Black NYC Firefighters Reach $98M Settlement In Discrimination Case
The state of New York had some serious repercussions to pay for discriminating against a group of Black NYC firefighters, and pay they did.
The Vulcan Society proudly announced today, March 18 that their lawyers from the Center for Constitutional Rights have reached a settlement with the city for $98M including $6M for backpay with their medical expenses.
Reports the AP:
The city says the figure includes back pay, fringe benefits and interest to the test takers. It wasn’t immediately clear how many people would be affected by the settlement.
Among other things, the Vulcan Society’s lawyers said, the FDNY will create an executive position for diversity.
The settlement pre-empts a trial that had been scheduled to start this month.
The FDNY, mayor’s office and city Law Department didn’t immediately respond to requests for comment.
In May 2013, an appeals court ruled that the FDNY must undergo court supervision for five years to ensure it doesn’t discriminate against blacks and Hispanics in its hiring practices.

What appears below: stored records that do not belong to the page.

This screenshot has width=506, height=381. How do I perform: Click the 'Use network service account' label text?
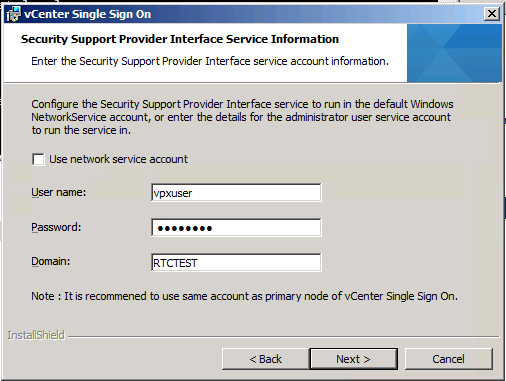(118, 159)
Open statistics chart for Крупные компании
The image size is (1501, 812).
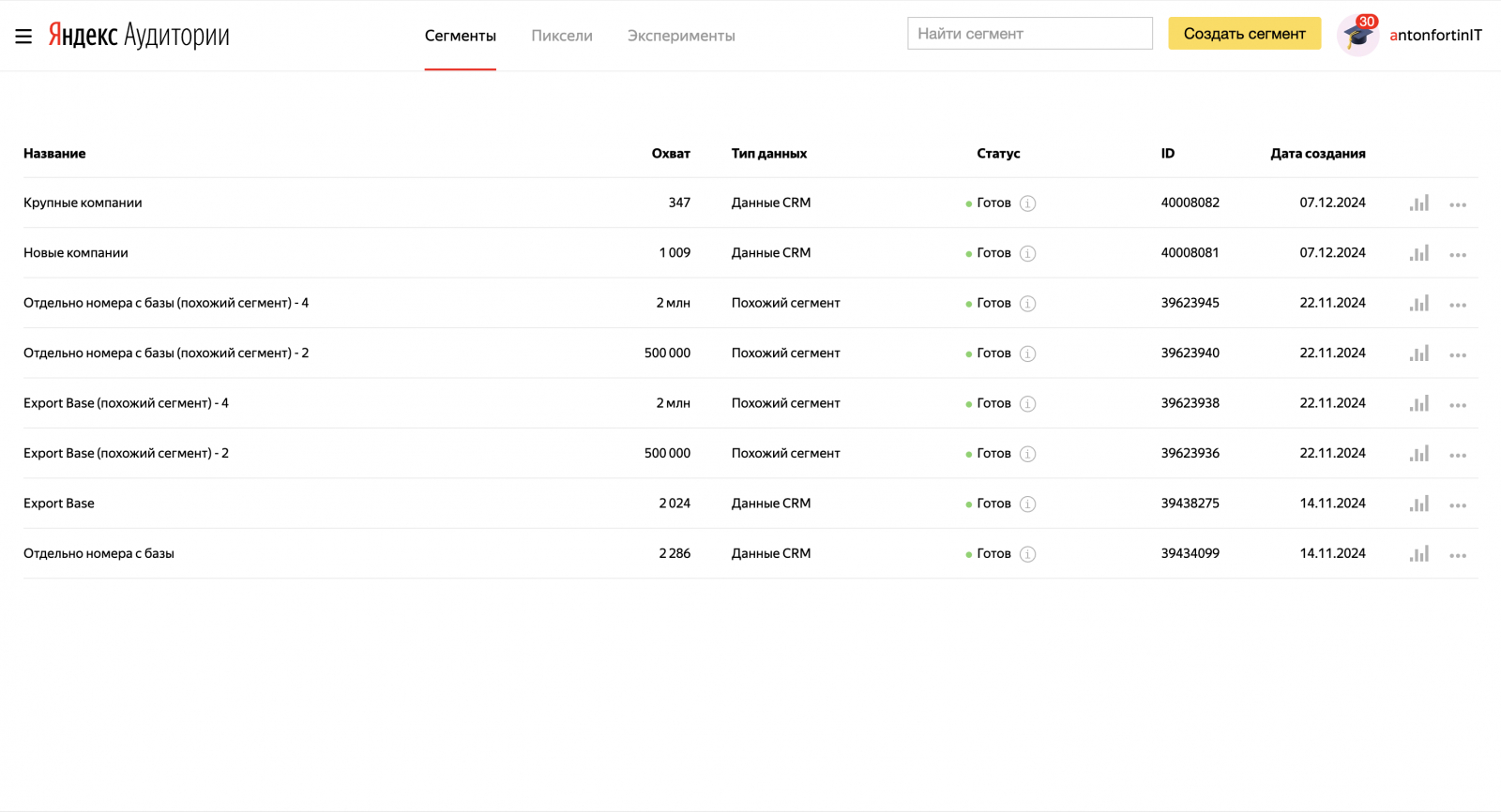click(x=1418, y=203)
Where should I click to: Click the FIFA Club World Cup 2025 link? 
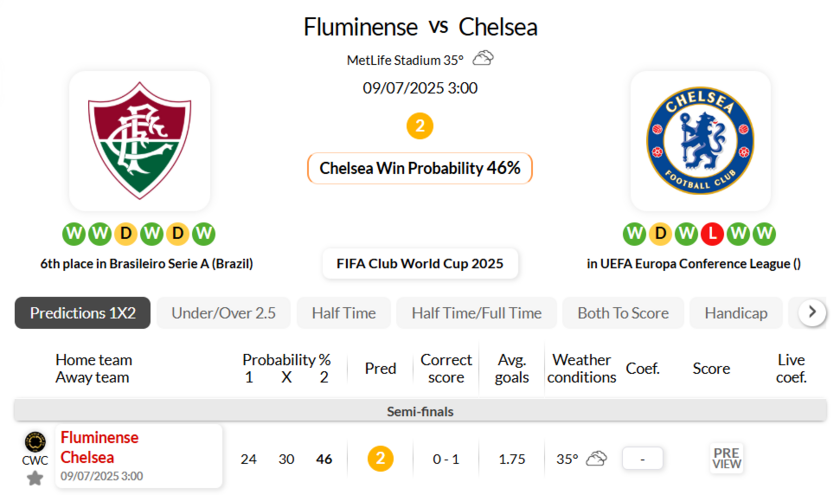(x=420, y=264)

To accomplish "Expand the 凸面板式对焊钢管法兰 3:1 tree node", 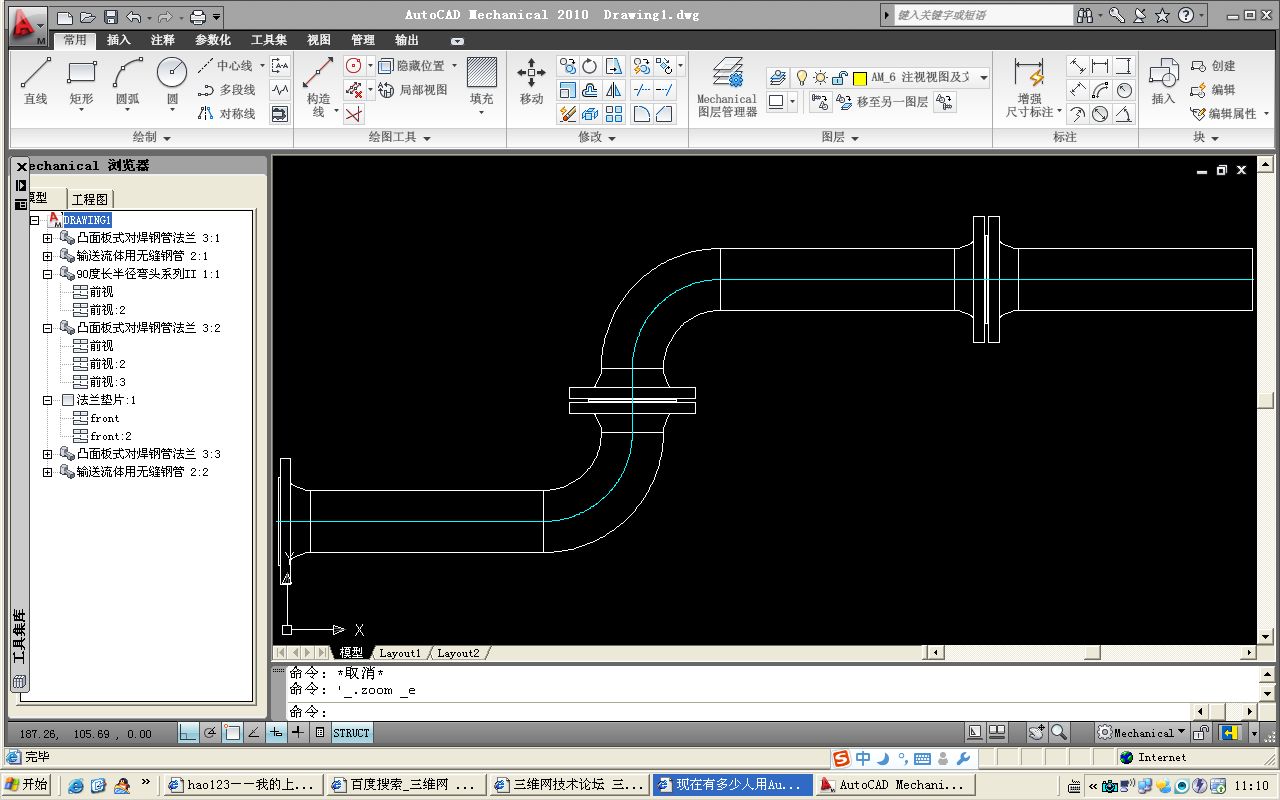I will click(47, 238).
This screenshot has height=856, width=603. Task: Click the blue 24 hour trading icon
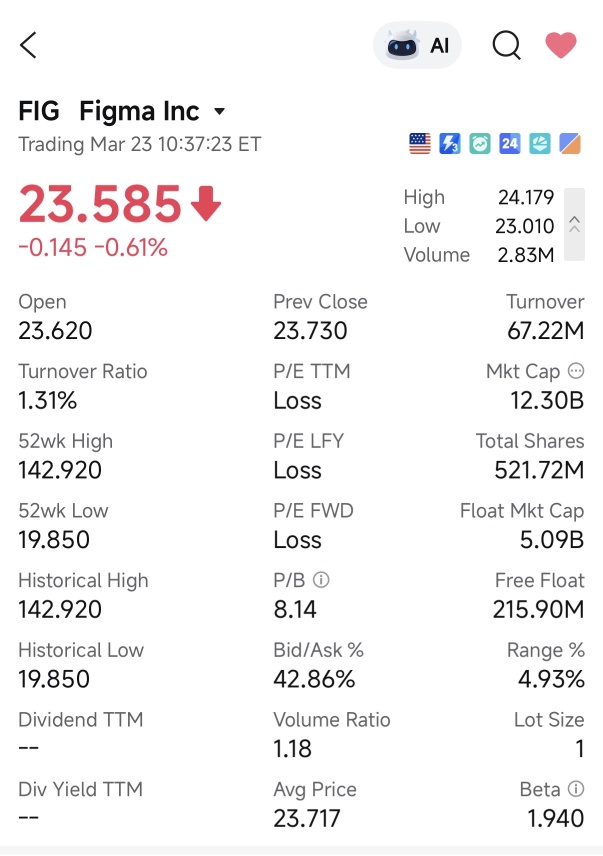coord(510,144)
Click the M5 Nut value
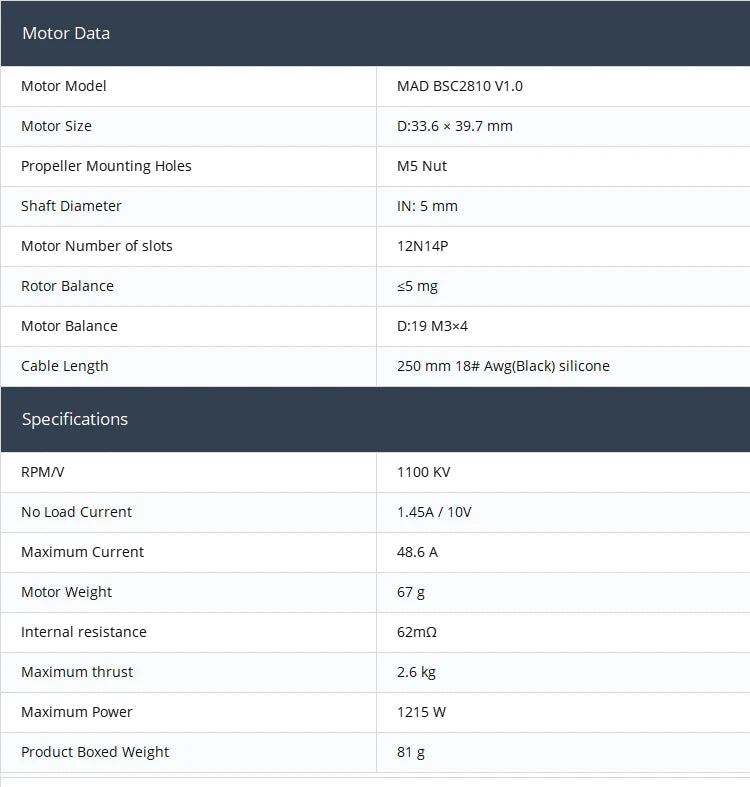 tap(424, 166)
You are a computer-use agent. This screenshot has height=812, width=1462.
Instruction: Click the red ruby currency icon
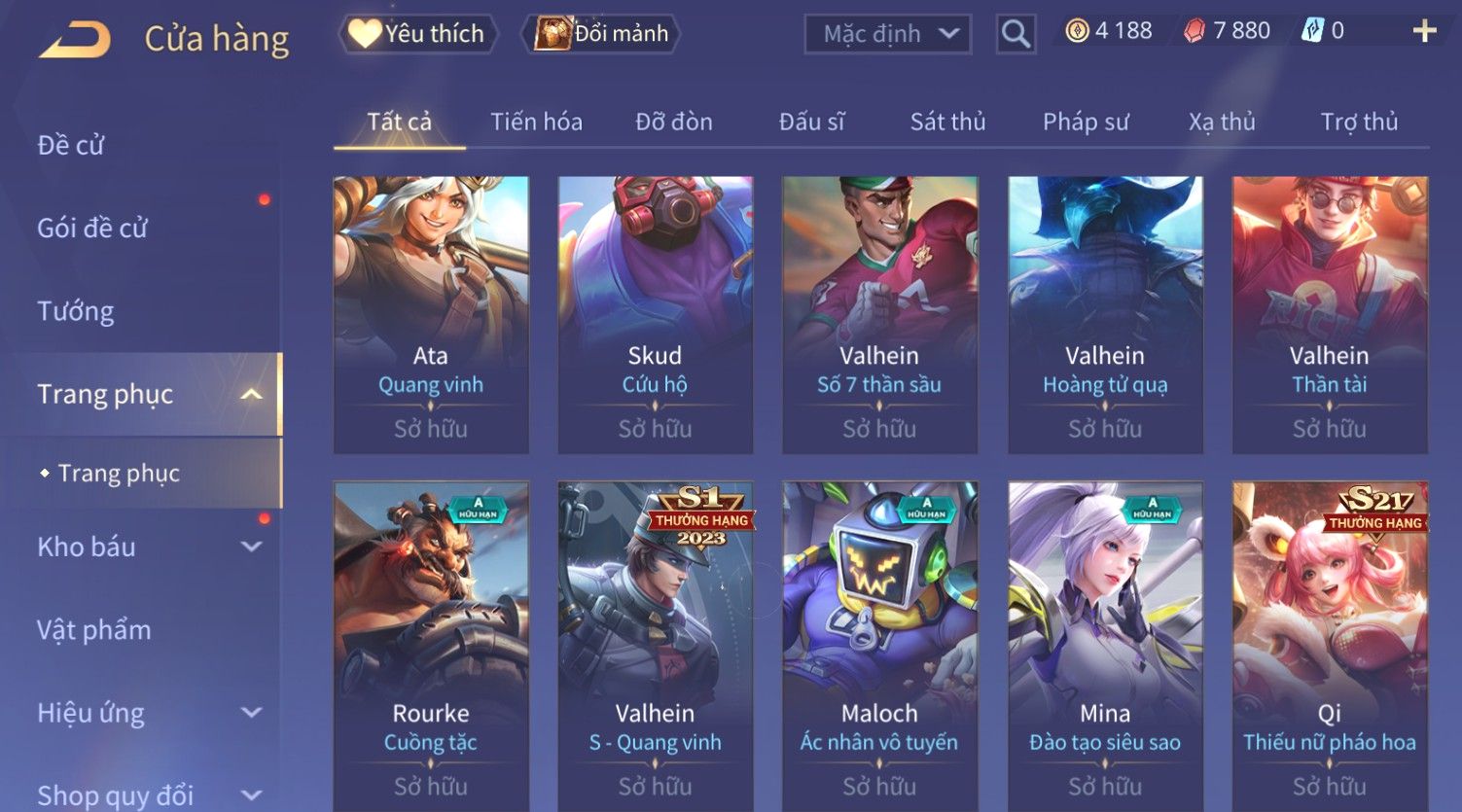click(1195, 31)
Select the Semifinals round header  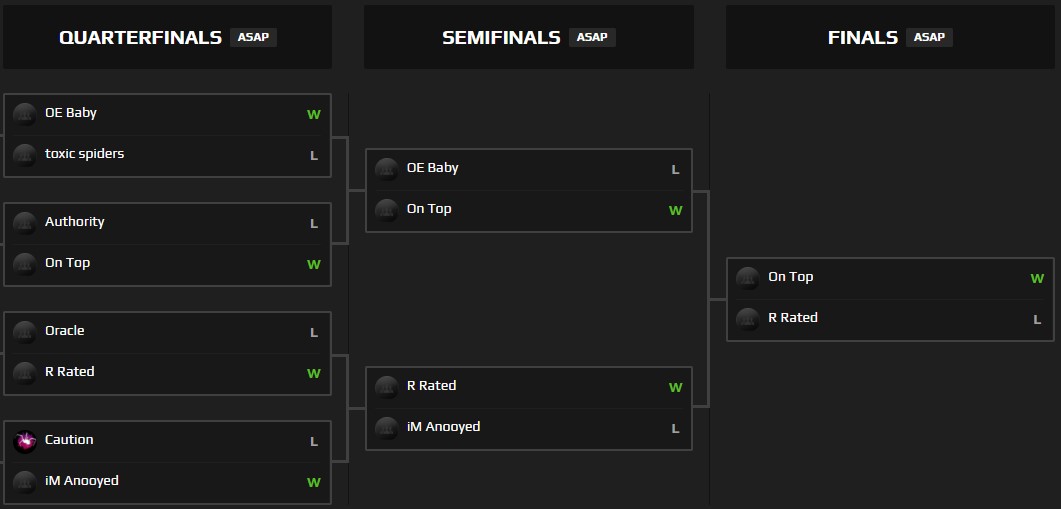[501, 38]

In the fall of 2011, federal Judge Nicholas Garaufis appointed an independent monitor to oversee the recruitment, testing and hiring of new firefighters for at least 10 years.
The seven-year-old lawsuit was brought about because applicants and current FDNY incumbents were found to have had their civil rights violated at the hands of the city’s hiring practices.
Sounds like the payment was a long time coming.